Alhamdulillah
Pertama,
Saya ingin memberikan ucapan selamat kepada
anda wahai penanya akan penerimaan dengan penuh dari apa yang anda dapatkan
akan kebenaran agama Islam. Bahwa ia adalah satu-satunya agama yang memenuhi
kebutuhan jiwa dan mendatangkan ketenangan serta kebahagiaan. Tampak jelas
dari kata-kata dalam pertanyaan anda, apa yang telah anda baca tentang
Islam. Bahkan, jika anda tidak memberitahukan kepada kami bahwa anda beragaa
Hindu, mungkin kami menyangka bahwa anda adalah seorang wanita muslimah dari
pertanyaan yang anda gunakan.
Nasehat terpenting yang ingin kami sampaikan
kepada anda adalah segeralah masuk Islam.
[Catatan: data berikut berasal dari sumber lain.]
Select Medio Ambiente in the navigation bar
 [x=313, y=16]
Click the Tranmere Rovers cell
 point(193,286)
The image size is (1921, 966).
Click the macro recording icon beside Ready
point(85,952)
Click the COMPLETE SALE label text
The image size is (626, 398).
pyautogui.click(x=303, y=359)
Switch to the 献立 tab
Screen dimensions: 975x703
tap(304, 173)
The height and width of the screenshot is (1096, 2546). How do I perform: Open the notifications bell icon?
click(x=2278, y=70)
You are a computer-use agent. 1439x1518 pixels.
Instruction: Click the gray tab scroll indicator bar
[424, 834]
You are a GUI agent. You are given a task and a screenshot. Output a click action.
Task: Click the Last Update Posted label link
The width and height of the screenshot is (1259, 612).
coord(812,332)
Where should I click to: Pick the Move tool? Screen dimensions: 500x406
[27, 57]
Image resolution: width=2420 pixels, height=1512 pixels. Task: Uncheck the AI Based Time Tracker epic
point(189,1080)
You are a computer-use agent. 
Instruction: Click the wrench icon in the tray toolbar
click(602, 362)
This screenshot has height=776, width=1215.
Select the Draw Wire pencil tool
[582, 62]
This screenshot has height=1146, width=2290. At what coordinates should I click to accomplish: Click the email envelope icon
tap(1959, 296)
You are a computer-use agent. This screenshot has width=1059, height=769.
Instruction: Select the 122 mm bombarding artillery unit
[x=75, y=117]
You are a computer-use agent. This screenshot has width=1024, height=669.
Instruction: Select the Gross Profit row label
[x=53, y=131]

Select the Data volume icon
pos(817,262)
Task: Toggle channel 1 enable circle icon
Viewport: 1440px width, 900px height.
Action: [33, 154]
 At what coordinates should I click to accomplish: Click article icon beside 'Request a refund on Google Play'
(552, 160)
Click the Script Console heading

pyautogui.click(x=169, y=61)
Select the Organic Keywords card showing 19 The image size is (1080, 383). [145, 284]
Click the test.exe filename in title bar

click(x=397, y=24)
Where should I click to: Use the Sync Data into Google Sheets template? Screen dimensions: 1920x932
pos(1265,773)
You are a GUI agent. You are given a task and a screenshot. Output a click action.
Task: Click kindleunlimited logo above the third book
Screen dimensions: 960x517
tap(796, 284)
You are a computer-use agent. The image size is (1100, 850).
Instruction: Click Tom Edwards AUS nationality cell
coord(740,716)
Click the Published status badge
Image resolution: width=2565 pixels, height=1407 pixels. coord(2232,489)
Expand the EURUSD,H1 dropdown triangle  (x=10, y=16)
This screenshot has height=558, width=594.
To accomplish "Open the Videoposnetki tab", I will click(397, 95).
Hal ini, kalau bisa secepat
mungkin, jangan diakhirkan. Jika telah jelas bagi seseorang akan hakekat
ini, kenapa mesti menunda masuk Islam? Ada hal lain yang perlu kami
ingatkan, sebagian orang yang ingin masuk Islam, menunda masuk Islam sampai
dia dapat belajar mendapatkan beberapa hal seputar agama, seperti tata cara
shalat atau semisal itu. Mereka mengira bahwa tidak layak masuk agama ini
sebelum mempelajarinya. Sesungguhnya hal ini tidak dibenarkan. Karena jika
telah jelas kebenaran agama ini bagi seseorang, maka dia harus langsung
memeluknya, kemudian setelah itu belajar Kitab dan Sunnah dan mendalami
agama. Sehingga dia dapat belajar secara bertahap untuk mendapatkan ilmu dan
beramal sesuai dengan kekuatan dan kemampuannya.
Karena seseorang tidak mengetahui kapan
datangnya kematian. Kalau dia bertemu dengan Allah tanpa memeluk agama
Islam, maka dia termasuk orang-orang yang celaka. Kemudian seseorang tidak
akan ditulis baginya kebaikan kecuali kalau dia telah masuk agama ini. Maka
akan terlewatkan banyak kebaikan dan manfaat darinya kalau dia menunda
keislamnya. Padahal waktu yang terlewatkan tidak akan dapat kembali lagi.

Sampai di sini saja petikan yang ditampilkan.